** Passage provided **
_____

In [None]:
import numpy as np
import matplotlib.pyplot as plt
import torch
torch.manual_seed(0)
from torch import nn
import torch.nn.functional as F
import torchzero as tz
from visualbench import FunctionDescent, test_functions

# Quasi-Newton methods

### Introduction
Quasi-Newton methods use approximations to second order information, i.e. the hessian matrix. They do not require computing the hessian matrix via autograd, which is useful in the case when hessian is too expensive or not available. Quasi-newton methods are suitable for all kinds of objectives, including non-convex and even non-smooth. The performance on smooth objectives is however typically better, so for example in a neural network you may get better results by replacing ReLU with ELU.

There are three main classes of Quasi-Newton methods - full-matrix methods, limited-memory methods, and methods where hessian isn't approximated by a full matrix.

_____

** Supplied records **

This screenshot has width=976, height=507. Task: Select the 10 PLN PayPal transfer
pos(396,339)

_____

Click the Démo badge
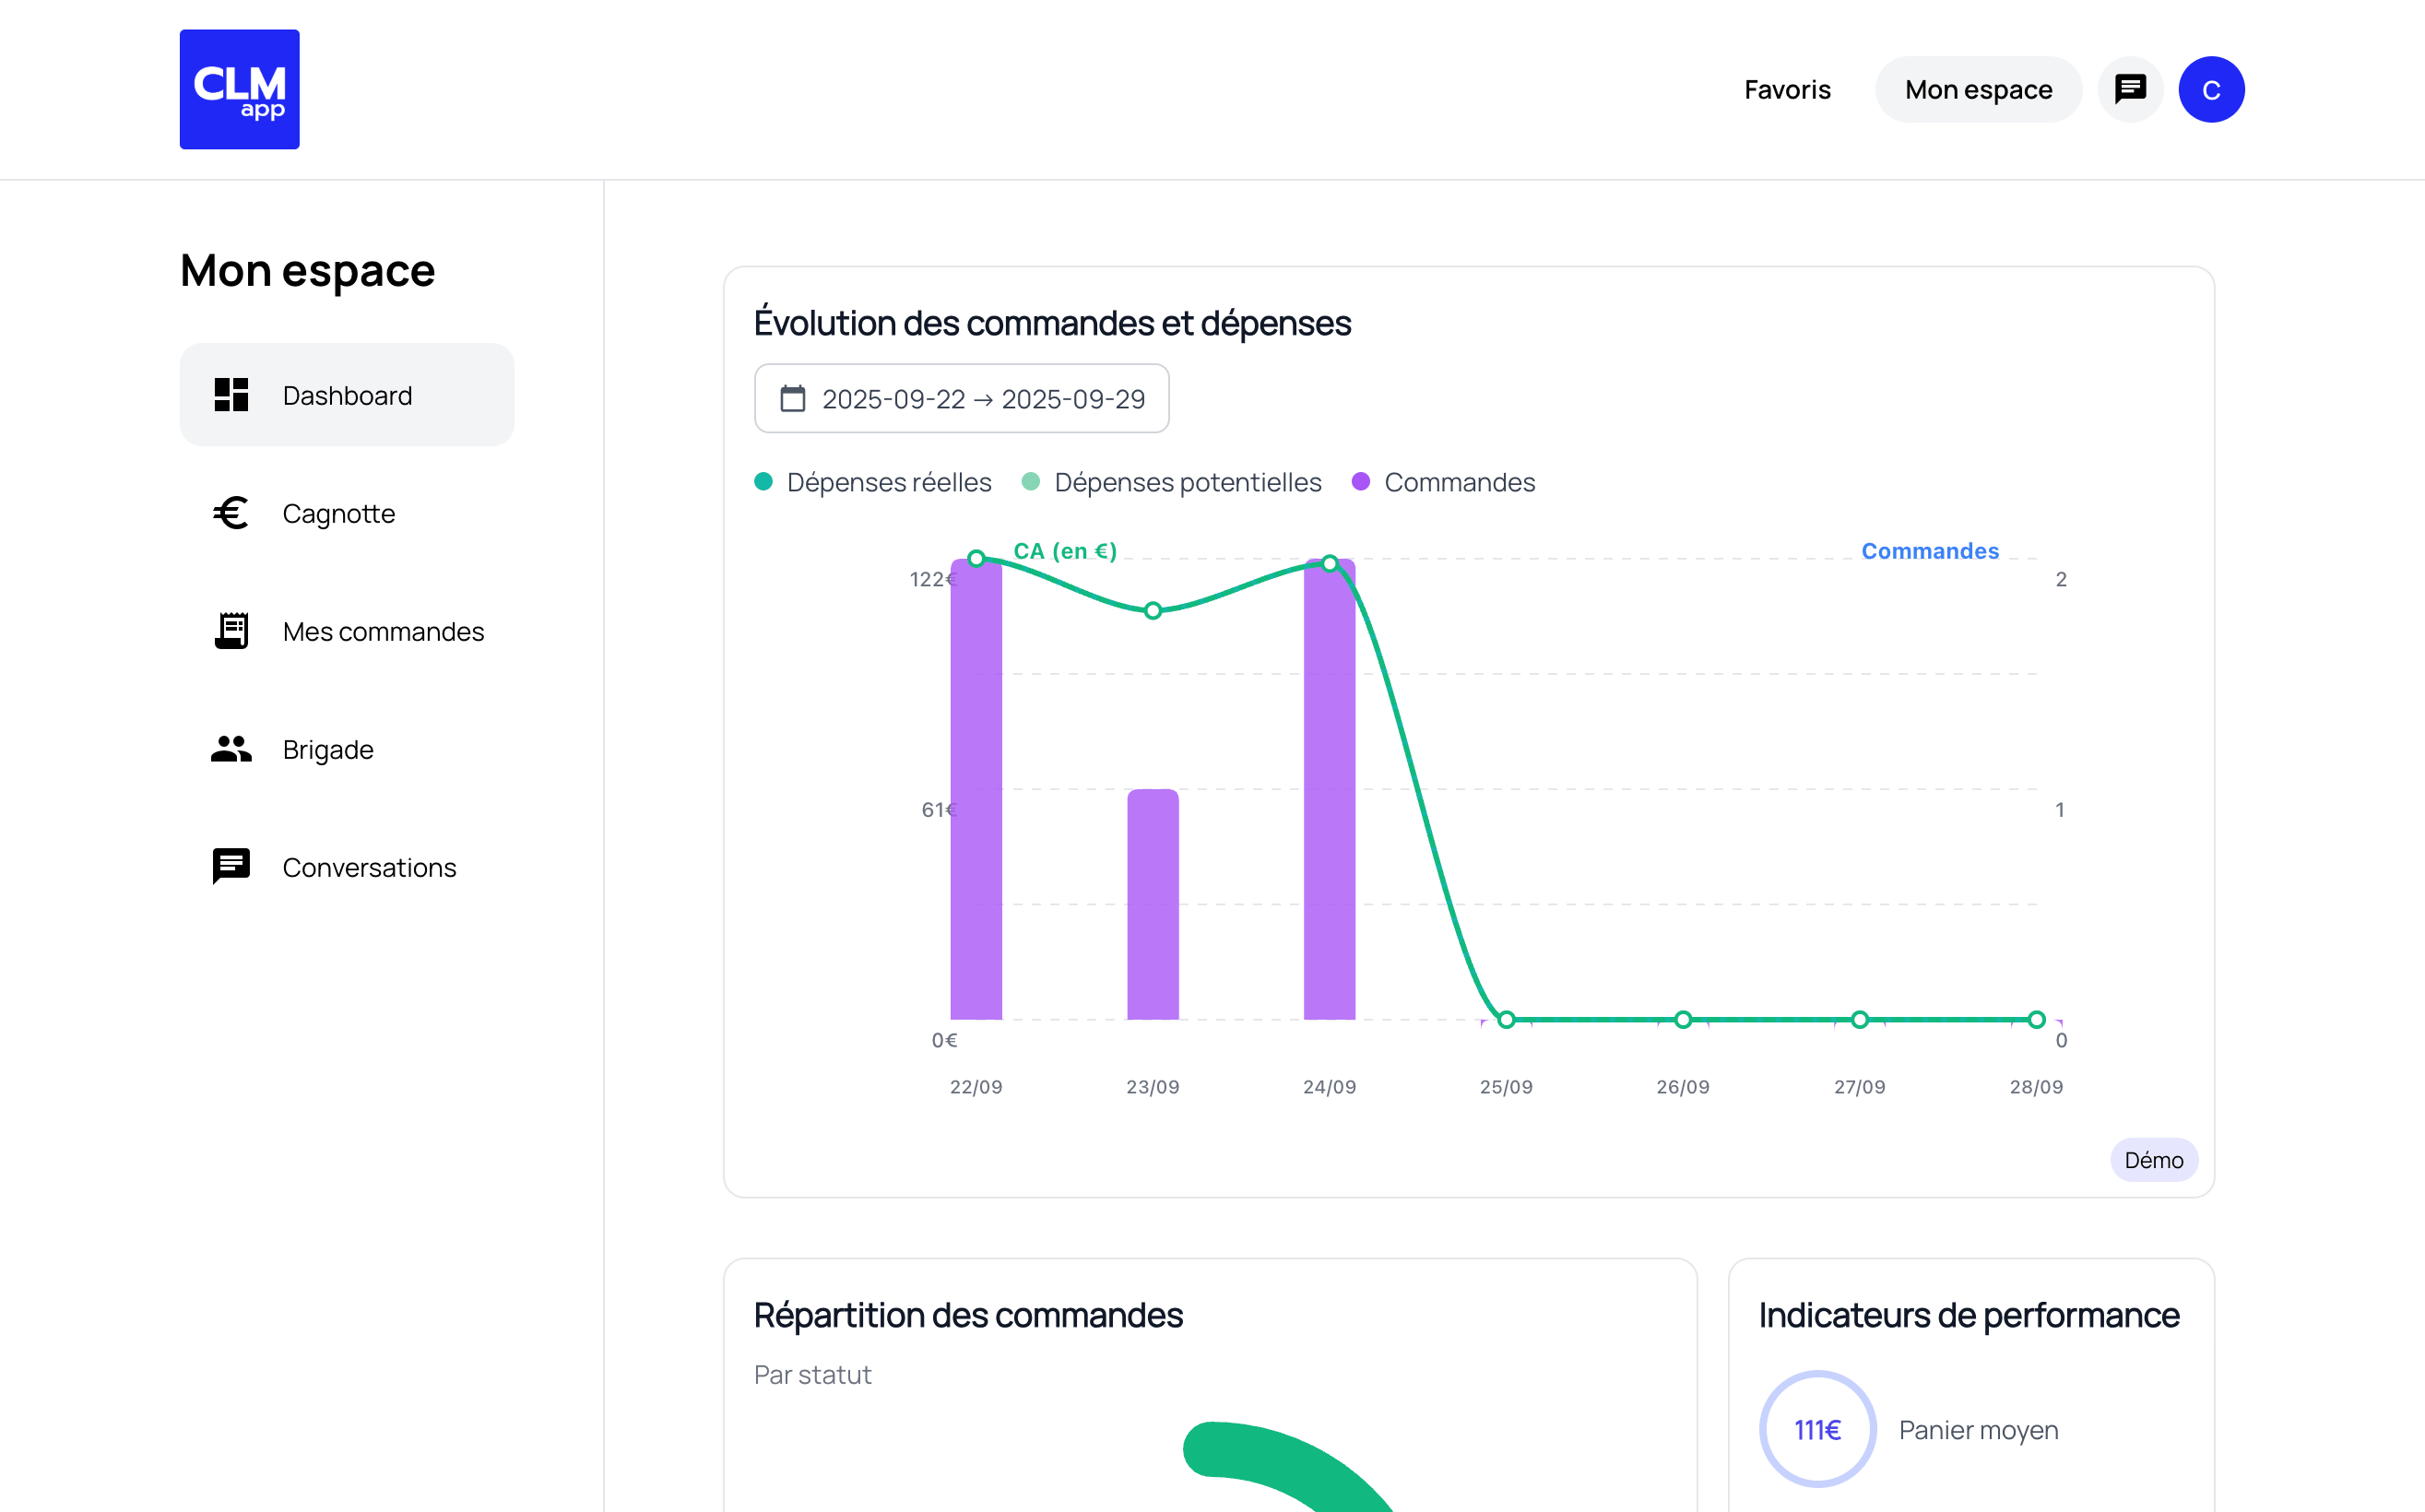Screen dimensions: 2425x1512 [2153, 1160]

_____

** Exercise set **
**a.** Name the three main classes of Quasi-Newton methods given in the Quasi-Newton notebook.
**b.** From the Quasi-Newton notebook, reproduce the text between "from torch import" and "a full matrix.", inclusive, replacing every "objectives" with "loss functions".
Rely only on the Quasi-Newton notebook when responding, not on the listing.

** List of solutions **
**a.**
- Full-matrix methods
- Limited-memory methods
- Methods where the hessian isn't approximated by a full matrix

**b.**
from torch import nn
import torch.nn.functional as F
import torchzero as tz
from visualbench import FunctionDescent, test_functions

# Quasi-Newton methods

### Introduction
Quasi-Newton methods use approximations to second order information, i.e. the hessian matrix. They do not require computing the hessian matrix via autograd, which is useful in the case when hessian is too expensive or not available. Quasi-newton methods are suitable for all kinds of loss functions, including non-convex and even non-smooth. The performance on smooth loss functions is however typically better, so for example in a neural network you may get better results by replacing ReLU with ELU.

There are three main classes of Quasi-Newton methods - full-matrix methods, limited-memory methods, and methods where hessian isn't approximated by a full matrix.